If we can capture who those patients are and really optimize the therapy, then I think we will see that this disease will have better and better outcomes. That being said, there are various ways to go about doing that, and so we had new data this year looking at whether or not we should add a platinum-based chemotherapy to our regimen. We had data looking at what the ideal taxane drug would be in the regimen. Now we are starting to look at giving more therapy after neoadjuvant therapy in non-responders. These are all really wonderful studies because they help us think beyond the standards that we've typically used. However, with every new drug we add, there's toxicities. We have to weigh if we should give this new drug, which may have a small benefit, and if it's worth whatever cost there may be in terms of toxicities or cost.

I think for the individual patient who's sitting in front of us in the clinic, their questions are what's right for them. The more that we can understand who benefits based on the biology of the cancer, the better we'll be able to tailor the therapies to these patients.

What have you learned about the biology of TNBC that can help inform treatment decisions?

I think the most important area is the issue of DNA repair. That really underlies a lot of the work that's being done right now. There are several different subtypes that have emerged when you look at this entity of TNBC. It's not just the fact that it doesn't have estrogen receptors, and progesterone receptors, and HER2 receptors. That's what makes it triple negative, but what's positive? Well, there are some of these tumors that have lost their ability to repair their DNA. All of our cells in our body are experiencing DNA damage all of the time. We repair that DNA so that our cells can go on to replicate and do their jobs.
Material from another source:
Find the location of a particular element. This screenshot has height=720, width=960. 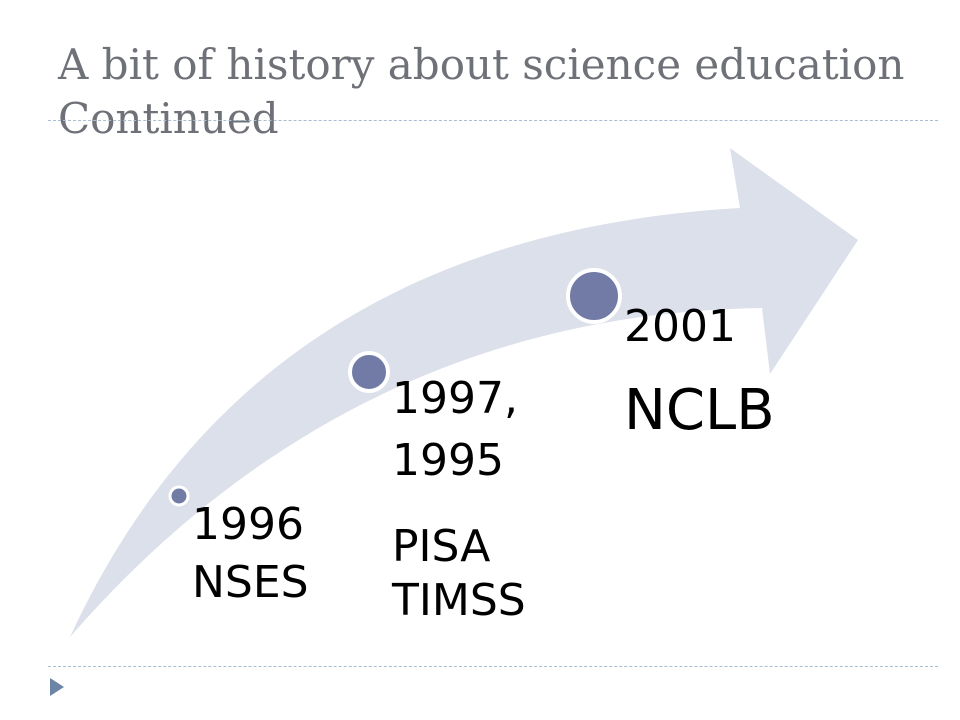

title-divider is located at coordinates (493, 120).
In patients that are born with an inherited mutation of BRCA1 or 2, those patients have a fundamental abnormality in the ability of the cell to repair its DNA. Some of these triple negatives cancers, in and of themselves, acquire the inability to repair their DNA. We can take advantage of that by further damaging the DNA so that the cells and the tumor can't recover. This is an important biological subtype of TNBC and there are assays being developed now, HRD assays, to try to identify which triple negative tumor have this inherent inability to repair their DNA. Those tumors may be more sensitive to drugs like platinum. That's one way that we can start to match the biological abnormalities in a subset of triple negative cancers to a particular therapy that might work for them.
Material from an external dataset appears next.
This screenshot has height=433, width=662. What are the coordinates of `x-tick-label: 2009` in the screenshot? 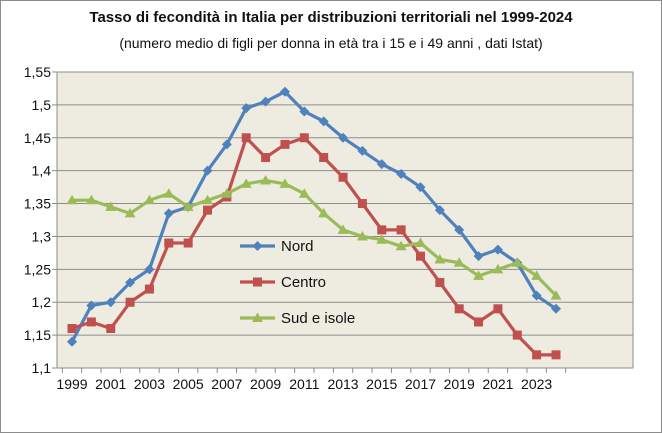 It's located at (266, 384).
Another area that's of great interest is immunological abnormalities within TNBC. I think this a crosscutting area, but in TNBC in particular, there does seem to be interaction for some of these tumors with the immune system. This may be a place where we can exploit some of the new checkpoint inhibitors and other types of therapies that are designed to help break down the barriers and allow the immune system to actually participate in killing the cancer cells.